Longest Common Subsequence (Leetcode #1143)

The Longest Common Subsequence (LCS) problem is a fundamental dynamic programming challenge that finds applications in diverse fields, from bioinformatics to text comparison tools. In this blog, we will discuss what the problem is, explore a brute-force solution, give you a hint to think about a more optimized approach, and provide a dynamic programming-based efficient solution. Let's get started!

Understanding the Problem Statement

The goal of the Longest Common Subsequence problem is to find the longest subsequence that appears in the same order in two strings, but not necessarily consecutively. For example, given two strings text1 = "abcde" and text2 = "ace", the longest common subsequence is "ace", and its length is 3.

The key point here is that the characters must appear in the same order, but they do not need to be consecutive. The challenge is to find the length of this common subsequence efficiently.

Brute Force Approach

The brute-force approach to solving this problem involves generating all possible subsequences of one string and then checking which of them are also subsequences of the other string. This can be a very time-consuming task, especially if the lengths of the strings are large.

For a string of length m, there are 2^m possible subsequences. Thus, generating all subsequences and checking each one against the other string is computationally infeasible for large values of m and n due to its exponential time complexity, which is O(2^m * n). This makes the brute-force approach impractical for longer strings.

Hint to Solve the Problem Efficiently

The key to optimizing the solution for LCS is recognizing overlapping sub-problems. When we try to determine the LCS, many sub-problems repeat, and a dynamic programming approach can be used to store the results of these sub-problems and avoid redundant calculations.

In other words, rather than recalculating the LCS for the same set of prefixes multiple times, we can use a table to store these results. This approach significantly reduces the computational overhead.

Efficient Solution

Let's dive into the efficient solution provided in the code using dynamic programming. Here's how the code works:

class Solution:
    def longestCommonSubsequence(self, text1: str, text2: str) -> int:
        m, n = len(text1), len(text2)
        dp = [[0] * (n + 1) for _ in range(m + 1)]

        for j in range(1, n + 1):
            for i in range(1, m + 1):
                if text1[i - 1] == text2[j - 1]:
                    dp[i][j] = dp[i - 1][j - 1] + 1
                else:
                    dp[i][j] = max(dp[i][j - 1], dp[i - 1][j])

        return dp[m][n]

Detailed Explanation

  1. Initialization: We create a 2D list dp with dimensions (m + 1) x (n + 1) to store the lengths of the longest common subsequence for different prefixes of text1 and text2. The dimensions are (m + 1) and (n + 1) to handle empty prefixes easily by initializing the base cases to zero.

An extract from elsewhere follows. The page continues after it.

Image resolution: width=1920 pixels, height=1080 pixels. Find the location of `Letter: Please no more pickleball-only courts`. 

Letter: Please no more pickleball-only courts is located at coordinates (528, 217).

  2. Iterating through Characters: We use two nested loops to iterate over each character in text1 and text2. If the characters match (text1[i - 1] == text2[j - 1]), it means that the LCS for the current prefixes includes this character, so we add 1 to the LCS length of the previous prefixes (dp[i - 1][j - 1] + 1).

  3. Handling Non-matching Characters: If the characters do not match, we take the maximum value from either excluding the current character of text1 or text2 (max(dp[i][j - 1], dp[i - 1][j])). This way, we ensure that the longest possible subsequence is considered.

  4. Result: Finally, the value in the bottom-right cell of the table (dp[m][n]) represents the length of the longest common subsequence of text1 and text2.

Time and Space Complexity

  • Time Complexity: The time complexity of this solution is O(m * n), where m is the length of text1 and n is the length of text2. This is because we iterate over all characters in both strings, and for each pair of characters, we perform constant-time operations.

  • Space Complexity: The space complexity is also O(m * n) due to the 2D array dp used to store the intermediate LCS lengths for all combinations of prefixes of text1 and text2. This can be optimized to O(n) if we only store the previous row at any point, but the provided solution uses the full table for simplicity.

Conclusion

The Longest Common Subsequence problem is a great example of how dynamic programming can be used to turn an inefficient brute-force approach into a highly efficient solution. By recognizing overlapping sub-problems and storing intermediate results, we can significantly reduce the computational cost of finding the LCS. The dynamic programming approach presented here runs in polynomial time, making it suitable for strings of reasonable length.

Hopefully, this blog helps you understand the LCS problem better and how to tackle it using dynamic programming. Try implementing the solution yourself, and see how the power of dynamic programming makes a challenging problem much more approachable!